Yes, and the SNB is the most famous example. From 2010–2015, the SNB maintained negative rates and a EUR/CHF peg at 1.20, explicitly trying to weaken the franc by making it unattractive to hold. Japan's government has occasionally expressed interest in weakening the yen to help exporters, though the BoJ maintains formal independence from political pressure. Most central banks do not actively try to encourage carry trades; they focus on price stability and financial stability mandates. However, accommodative policy (low rates) does inadvertently encourage carry-trade funding in that currency.

What happens if both the funding and target currencies experience rate hikes?

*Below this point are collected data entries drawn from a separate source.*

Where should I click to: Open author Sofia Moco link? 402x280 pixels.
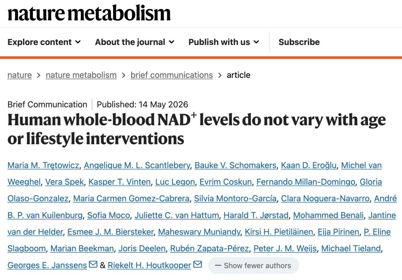coord(108,215)
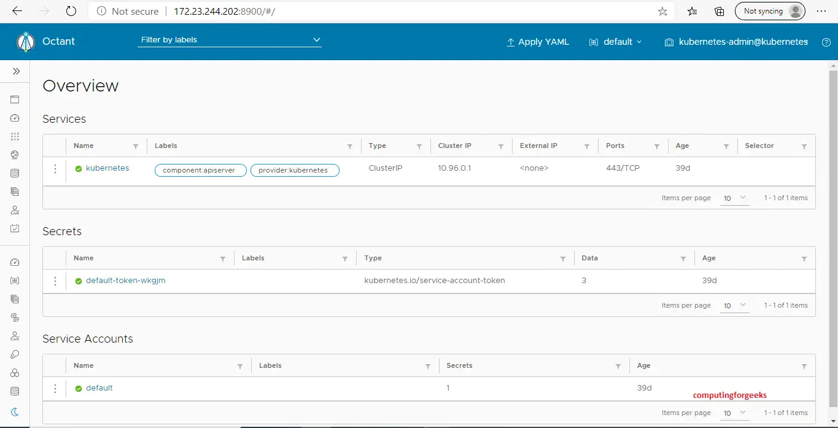Open Octant help with question mark icon
838x428 pixels.
click(826, 42)
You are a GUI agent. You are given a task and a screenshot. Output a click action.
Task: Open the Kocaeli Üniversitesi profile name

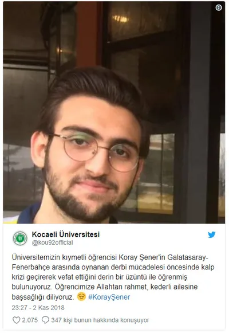[66, 234]
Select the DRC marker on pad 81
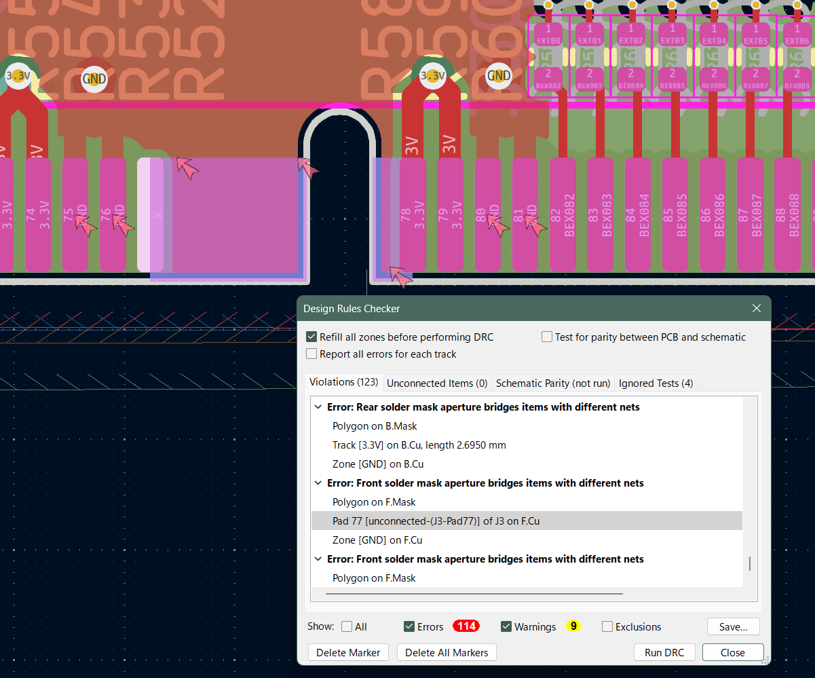The width and height of the screenshot is (815, 678). (535, 225)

The spread narrows. If the BoJ raises rates from 0.5% to 1.5% and the RBA raises rates from 4% to 5%, the AUD/JPY spread falls from 3.5% to 3.5% (unchanged in this case). However, if the BoJ raises by 50 bp and the RBA raises by 25 bp, the spread narrows by 25 bp, reducing carry returns. This dynamic happened when central banks tightened at different speeds post-2021; the BoJ remained accommodative while other central banks raised aggressively, briefly widening spreads, then narrowing them as the BoJ eventually followed.

External Resources

  • Bank for International Settlements (BIS): Exchange Rates and Capital Flowshttps://www.bis.org/statistics/index.htm — Tracks funding and target currency flows in global carry-trade markets.
  • Federal Reserve Economic Data (FRED): Interest Rates by Countryhttps://fred.stlouisfed.org/ — Historical interest rates for major central banks, useful for analyzing funding-currency choices.

Summary

The choice of funding and target currencies is the foundational decision in carry trading. Funding currencies should be issued by central banks committed to low rates (the BoJ, SNB, ECB) and be deeply liquid; target currencies should offer attractive yields with acceptable risk. The interaction between the two determines the spread and the overall risk-adjusted return. Historically, the yen has dominated as the funding currency and the Australian/New Zealand dollars and emerging-market currencies as targets, creating a relatively stable carry-trade ecosystem. However, regime changes in central bank policy or fundamental currency strength can rapidly shift the attractiveness of pairs, requiring traders to continuously reassess funding and target currency selections to maintain profitable positions.